Volume 8 - Year 2021 - Pages 189-198
DOI: 10.11159/jffhmt.2021.021

Numerical and Experimental Investigation of Flow Maldistribution due to Blockage in Microstructured Heat Exchanger

Sahba Sadir1, Christoph Spiegel2, Wolfgang Augustin2, Stephan Scholl2, Manfred Kraut1

1Karlsruhe Institute of Technology, Institute for Micro Process Engineering
Hermann-von-Helmholtz-Platz 1, 76344 Eggenstein-Leopoldshafen, Germany
sahba.sadir@kit.edu; manfred.kraut@kit.edu
2Technische Universität Braunschweig, Institute for Chemical and Thermal Process Engineering
Langer Kamp 7, 38106 Braunschweig, Germany
christoph.spiegel@tu-braunschweig.de; w.augustin@tu-braunschweig.de; s.scholl@tu-braunschweig.de

Abstract - Microstructured heat exchangers typically comprise a number of parallel microchannels with inlet and outlet headers. The uniformity of flow rates among the parallel microchannels is governed by the field of fluid pressure in the system. This contribution presents, three dimensional (3D) CFD simulations performed using OpenFOAM (Open-Source Field Operation and Manipulation) by employing simpleFOAM solver to investigate flow distribution in an array of four parallel microchannels with a hydraulic diameter of 500 µm each. The working fluid is water and an incompressible, single-phase flow is assumed. The mal-distribution is induced by complete or partial blockage of single microchannels in different scenarios. Both number of blocked microchannels and position of the blockage inside the channel array are altered.

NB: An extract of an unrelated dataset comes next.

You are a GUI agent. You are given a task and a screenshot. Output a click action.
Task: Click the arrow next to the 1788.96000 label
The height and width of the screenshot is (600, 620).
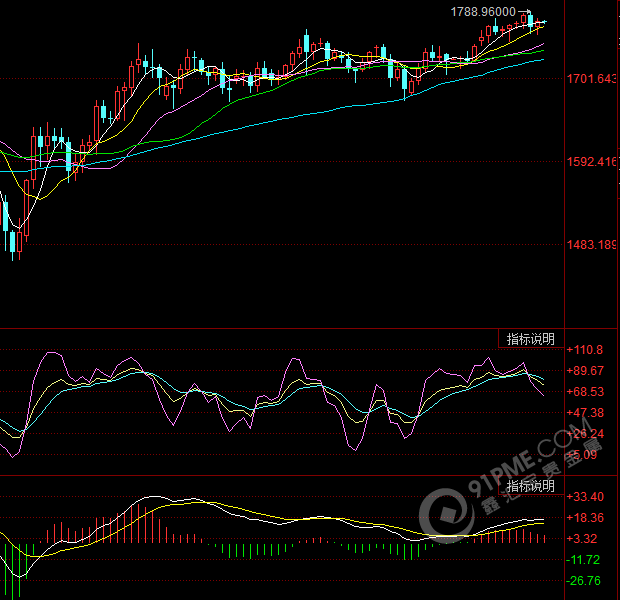click(x=523, y=11)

The results show the effects of induced blockage on the fluid flow distribution in the parallel microchannels. The standard deviation of flow distribution not only depends on the total number of the blocked microchannels but also on their position inside the flow array. For validating CFD results, pressure drop and flow distribution are also investigated through various experiments. Therefore, pressure drop measurements for different scenarios are conducted. A good agreement between simulation and ex-periment is observed. Simulation studies reveal that the free cross-section is not the governing criterion for both flow distri¬bution and heat exchange. Fouling on the hot surface more strongly influences the outlet temperature than completely blocked channels.

The contribution shows that even with a relatively simple model, interesting effects in microstructured heat exchangers can be found, allowing for a deeper understanding of the specific properties of micro structures.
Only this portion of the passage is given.